When the processing from step 402 is executed on all the records in the table 300, the process proceeds to step 411.
If the table 313 is composed of a plurality of tables, step 401 to step 402 are repeated for each table.
In step 411, the identifier correspondence table encryption apparatus 104 encrypts the table 311 using the public key 105A, and outputs the encrypted identifier correspondence table 108A to the combination permission DB 204. The items encrypted in the table 311 are items in which the identifier item 316 is set to TRUE in the table 313. In the first embodiment, both identifier A and identifier B are applicable. When the identifier item 316 of the table 313 is set to FALSE, for example, when the customer number of the table 300 is copied to the identifier A of the table 306, the identifier A is not encrypted and only the identifier B is encrypted. .

Further, the identifier correspondence table encryption apparatus 104 encrypts the table 312 using the public key 105B, and outputs the encrypted identifier correspondence table 108B to the combination permission DB 204.
The processing flow of the data dividing server 202 that generates the tables 306, 307, 311 and 312 has been described above.
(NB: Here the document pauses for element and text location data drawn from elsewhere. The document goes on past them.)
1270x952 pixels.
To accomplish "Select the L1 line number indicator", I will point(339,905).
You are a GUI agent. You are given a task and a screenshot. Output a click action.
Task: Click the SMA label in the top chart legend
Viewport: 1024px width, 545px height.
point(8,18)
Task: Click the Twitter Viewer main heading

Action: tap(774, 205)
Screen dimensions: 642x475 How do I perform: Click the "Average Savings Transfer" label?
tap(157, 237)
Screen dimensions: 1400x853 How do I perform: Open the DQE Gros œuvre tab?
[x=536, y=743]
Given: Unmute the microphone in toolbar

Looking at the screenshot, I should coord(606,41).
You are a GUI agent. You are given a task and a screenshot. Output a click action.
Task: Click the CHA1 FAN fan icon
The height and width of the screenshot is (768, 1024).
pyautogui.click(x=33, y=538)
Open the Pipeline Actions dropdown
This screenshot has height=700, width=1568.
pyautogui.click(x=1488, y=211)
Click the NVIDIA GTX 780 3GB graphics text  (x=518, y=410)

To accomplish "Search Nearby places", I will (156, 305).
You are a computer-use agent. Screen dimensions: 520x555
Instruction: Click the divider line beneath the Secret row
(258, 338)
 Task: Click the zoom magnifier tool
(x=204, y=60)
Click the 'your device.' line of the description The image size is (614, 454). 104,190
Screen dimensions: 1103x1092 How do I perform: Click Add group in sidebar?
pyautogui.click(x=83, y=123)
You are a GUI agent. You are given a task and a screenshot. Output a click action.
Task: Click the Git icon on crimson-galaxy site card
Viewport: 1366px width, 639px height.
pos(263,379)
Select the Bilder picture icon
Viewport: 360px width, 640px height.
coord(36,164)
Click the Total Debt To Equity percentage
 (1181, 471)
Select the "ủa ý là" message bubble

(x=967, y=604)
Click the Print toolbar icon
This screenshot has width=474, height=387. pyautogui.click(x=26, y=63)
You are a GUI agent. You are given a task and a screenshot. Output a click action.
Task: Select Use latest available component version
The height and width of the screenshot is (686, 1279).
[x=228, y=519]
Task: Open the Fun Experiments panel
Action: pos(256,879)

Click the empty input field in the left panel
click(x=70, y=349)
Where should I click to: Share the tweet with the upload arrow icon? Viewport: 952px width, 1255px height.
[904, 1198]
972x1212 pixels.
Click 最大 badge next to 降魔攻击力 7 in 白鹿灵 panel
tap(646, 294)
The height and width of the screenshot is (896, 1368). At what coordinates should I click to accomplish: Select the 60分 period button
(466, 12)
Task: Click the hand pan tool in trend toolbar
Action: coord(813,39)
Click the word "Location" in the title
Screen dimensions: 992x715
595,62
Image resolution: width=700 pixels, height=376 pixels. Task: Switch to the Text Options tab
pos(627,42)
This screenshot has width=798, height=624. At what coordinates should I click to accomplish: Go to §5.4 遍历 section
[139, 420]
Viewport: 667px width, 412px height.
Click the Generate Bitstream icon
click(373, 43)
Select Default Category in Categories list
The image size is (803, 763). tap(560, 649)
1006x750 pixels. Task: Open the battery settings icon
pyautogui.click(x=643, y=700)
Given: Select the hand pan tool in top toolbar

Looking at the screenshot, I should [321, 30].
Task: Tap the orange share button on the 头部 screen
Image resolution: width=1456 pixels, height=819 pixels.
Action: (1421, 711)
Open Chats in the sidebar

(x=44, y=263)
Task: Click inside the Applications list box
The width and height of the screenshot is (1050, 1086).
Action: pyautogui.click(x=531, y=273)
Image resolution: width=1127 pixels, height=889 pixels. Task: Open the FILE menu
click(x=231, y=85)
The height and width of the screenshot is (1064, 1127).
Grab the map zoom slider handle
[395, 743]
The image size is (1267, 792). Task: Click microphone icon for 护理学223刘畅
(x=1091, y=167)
  Each of the tables 306 and 307 configured in the first embodiment can be referred to from the application 205, but the records of the same person cannot be combined. On the other hand, the application 206 is the same as the application 205 in a situation where the private key is not obtained. However, when the user A gives the identifier correspondence table private key 207A, the encrypted identifier correspondence data 108A in the combination permission DB. And the table 311 can be obtained. Therefore, when the application 206 has the secret key 207A, it is possible to combine the records of the same person in the tables 306 and 307. Further, when the user B gives the secret key 207B, it is possible to decrypt the table 312 and combine the records of the same person.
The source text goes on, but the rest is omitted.